• Brief:
The lines from the start of the records below through the line containing "Task: Click the Vibration" are to be copied exactly, both ends included, with nothing added.
'''
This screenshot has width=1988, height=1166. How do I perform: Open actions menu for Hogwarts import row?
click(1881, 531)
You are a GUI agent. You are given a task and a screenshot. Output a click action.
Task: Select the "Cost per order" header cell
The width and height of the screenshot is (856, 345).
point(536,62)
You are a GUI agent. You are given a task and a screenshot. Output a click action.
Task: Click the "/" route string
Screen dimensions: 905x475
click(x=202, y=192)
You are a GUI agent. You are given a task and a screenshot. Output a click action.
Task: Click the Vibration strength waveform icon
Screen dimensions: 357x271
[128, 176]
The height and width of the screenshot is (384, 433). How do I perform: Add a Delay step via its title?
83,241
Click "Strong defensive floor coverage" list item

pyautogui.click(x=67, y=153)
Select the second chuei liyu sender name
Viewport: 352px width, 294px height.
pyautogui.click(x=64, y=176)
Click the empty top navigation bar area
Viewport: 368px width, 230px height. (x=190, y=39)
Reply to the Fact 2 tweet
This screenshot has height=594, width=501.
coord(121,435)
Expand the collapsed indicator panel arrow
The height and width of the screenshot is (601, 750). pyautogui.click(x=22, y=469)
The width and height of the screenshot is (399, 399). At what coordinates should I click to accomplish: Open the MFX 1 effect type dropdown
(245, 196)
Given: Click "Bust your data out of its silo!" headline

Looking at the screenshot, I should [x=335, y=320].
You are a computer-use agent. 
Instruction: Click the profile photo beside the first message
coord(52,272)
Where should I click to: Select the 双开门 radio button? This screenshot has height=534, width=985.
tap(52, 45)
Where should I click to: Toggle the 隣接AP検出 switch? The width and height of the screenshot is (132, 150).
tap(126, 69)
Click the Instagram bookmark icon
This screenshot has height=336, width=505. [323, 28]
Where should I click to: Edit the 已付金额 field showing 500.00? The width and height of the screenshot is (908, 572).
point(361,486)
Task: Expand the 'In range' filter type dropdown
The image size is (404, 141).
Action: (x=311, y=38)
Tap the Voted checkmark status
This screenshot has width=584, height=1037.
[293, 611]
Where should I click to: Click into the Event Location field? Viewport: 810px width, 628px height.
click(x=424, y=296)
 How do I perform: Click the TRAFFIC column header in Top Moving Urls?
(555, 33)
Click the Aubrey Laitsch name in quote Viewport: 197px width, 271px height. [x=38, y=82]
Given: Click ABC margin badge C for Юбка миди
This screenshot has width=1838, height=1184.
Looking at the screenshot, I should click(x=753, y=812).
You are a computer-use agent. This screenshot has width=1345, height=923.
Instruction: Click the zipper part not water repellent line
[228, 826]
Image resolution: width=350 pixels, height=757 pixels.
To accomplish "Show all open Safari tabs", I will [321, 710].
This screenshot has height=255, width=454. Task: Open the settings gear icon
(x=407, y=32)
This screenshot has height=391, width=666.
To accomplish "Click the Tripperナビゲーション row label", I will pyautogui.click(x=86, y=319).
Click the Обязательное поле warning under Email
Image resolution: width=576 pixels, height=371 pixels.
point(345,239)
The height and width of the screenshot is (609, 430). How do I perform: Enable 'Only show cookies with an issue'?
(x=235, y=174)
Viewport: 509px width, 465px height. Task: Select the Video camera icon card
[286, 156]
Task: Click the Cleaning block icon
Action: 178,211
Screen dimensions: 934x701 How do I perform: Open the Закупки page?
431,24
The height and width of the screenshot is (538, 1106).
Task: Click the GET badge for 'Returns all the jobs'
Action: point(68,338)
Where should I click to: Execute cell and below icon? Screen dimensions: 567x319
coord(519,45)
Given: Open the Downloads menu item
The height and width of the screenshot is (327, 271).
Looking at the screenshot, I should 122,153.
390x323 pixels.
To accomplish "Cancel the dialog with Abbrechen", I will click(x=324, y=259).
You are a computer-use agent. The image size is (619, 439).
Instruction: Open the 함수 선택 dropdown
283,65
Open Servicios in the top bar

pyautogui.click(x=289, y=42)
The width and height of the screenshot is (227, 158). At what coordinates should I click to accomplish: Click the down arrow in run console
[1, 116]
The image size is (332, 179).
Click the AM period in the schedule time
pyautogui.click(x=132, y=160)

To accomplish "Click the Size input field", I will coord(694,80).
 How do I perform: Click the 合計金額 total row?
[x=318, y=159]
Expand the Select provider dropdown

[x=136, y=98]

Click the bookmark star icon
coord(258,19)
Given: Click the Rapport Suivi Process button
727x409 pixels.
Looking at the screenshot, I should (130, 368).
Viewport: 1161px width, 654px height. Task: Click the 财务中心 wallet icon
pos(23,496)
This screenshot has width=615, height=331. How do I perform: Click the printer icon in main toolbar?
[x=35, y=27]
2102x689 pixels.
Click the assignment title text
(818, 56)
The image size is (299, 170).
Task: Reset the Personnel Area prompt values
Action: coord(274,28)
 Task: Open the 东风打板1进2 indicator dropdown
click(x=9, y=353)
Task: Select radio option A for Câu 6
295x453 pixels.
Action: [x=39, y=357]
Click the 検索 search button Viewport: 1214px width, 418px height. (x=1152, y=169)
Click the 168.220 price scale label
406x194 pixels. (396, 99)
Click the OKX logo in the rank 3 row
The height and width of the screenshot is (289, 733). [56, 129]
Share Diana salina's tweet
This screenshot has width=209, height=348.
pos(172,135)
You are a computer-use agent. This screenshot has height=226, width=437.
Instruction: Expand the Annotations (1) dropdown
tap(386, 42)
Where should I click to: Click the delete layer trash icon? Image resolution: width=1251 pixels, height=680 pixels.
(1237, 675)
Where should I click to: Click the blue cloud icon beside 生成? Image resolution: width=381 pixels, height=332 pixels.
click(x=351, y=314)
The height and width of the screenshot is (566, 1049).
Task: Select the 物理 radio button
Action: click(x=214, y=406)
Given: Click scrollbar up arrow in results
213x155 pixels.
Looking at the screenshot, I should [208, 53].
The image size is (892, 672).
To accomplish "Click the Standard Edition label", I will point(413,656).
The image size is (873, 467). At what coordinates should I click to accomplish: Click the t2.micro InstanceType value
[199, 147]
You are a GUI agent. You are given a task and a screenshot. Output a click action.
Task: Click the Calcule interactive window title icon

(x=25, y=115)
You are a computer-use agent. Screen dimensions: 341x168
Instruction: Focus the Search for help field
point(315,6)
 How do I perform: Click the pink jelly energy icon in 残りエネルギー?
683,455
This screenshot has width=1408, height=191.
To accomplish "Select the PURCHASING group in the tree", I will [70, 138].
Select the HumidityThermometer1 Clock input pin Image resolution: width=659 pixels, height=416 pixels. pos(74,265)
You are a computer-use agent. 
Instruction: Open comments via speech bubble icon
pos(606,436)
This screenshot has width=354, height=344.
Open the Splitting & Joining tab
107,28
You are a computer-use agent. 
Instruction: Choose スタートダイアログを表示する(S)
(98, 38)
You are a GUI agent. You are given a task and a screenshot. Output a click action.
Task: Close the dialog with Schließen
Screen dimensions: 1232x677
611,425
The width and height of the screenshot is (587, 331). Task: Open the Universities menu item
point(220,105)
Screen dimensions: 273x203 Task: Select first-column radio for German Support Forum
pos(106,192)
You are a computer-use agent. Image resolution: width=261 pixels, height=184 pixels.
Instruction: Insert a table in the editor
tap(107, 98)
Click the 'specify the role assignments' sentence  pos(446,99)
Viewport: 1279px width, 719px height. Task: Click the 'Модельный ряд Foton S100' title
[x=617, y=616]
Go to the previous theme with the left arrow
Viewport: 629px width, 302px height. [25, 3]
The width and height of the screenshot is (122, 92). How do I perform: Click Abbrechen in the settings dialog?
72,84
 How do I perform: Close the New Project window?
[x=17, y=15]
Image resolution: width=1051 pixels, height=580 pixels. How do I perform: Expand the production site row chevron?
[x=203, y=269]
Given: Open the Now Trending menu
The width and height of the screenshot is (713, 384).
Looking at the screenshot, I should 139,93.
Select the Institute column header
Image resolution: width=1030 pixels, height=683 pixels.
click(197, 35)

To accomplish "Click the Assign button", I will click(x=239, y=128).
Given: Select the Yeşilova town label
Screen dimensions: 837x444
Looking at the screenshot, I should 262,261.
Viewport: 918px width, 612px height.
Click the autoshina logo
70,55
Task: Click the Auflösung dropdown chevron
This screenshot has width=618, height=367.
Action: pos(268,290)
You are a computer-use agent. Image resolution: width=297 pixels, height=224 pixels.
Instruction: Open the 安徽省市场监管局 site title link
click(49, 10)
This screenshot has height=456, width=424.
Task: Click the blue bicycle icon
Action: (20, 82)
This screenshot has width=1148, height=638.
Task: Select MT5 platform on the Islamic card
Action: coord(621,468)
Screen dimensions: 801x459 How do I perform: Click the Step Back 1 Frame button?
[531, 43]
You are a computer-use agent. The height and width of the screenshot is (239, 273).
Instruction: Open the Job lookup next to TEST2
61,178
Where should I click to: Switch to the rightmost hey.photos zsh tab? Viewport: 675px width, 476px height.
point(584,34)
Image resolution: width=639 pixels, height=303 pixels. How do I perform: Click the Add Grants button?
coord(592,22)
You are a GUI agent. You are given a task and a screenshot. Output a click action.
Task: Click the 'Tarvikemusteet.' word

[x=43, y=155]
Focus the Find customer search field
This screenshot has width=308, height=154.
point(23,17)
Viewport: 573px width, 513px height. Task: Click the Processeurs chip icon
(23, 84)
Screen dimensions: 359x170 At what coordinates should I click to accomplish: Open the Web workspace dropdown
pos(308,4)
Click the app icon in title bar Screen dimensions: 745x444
'''
• Worked solution:
This screenshot has width=1988, height=1166. How do I perform: Open actions menu for Hogwarts import row?
click(1881, 531)
You are a GUI agent. You are given a task and a screenshot. Output a click action.
Task: Select the "Cost per order" header cell
The width and height of the screenshot is (856, 345).
point(536,62)
You are a GUI agent. You are given a task and a screenshot. Output a click action.
Task: Click the "/" route string
Screen dimensions: 905x475
click(x=202, y=192)
You are a GUI agent. You are given a task and a screenshot. Output a click action.
Task: Click the Vibration strength waveform icon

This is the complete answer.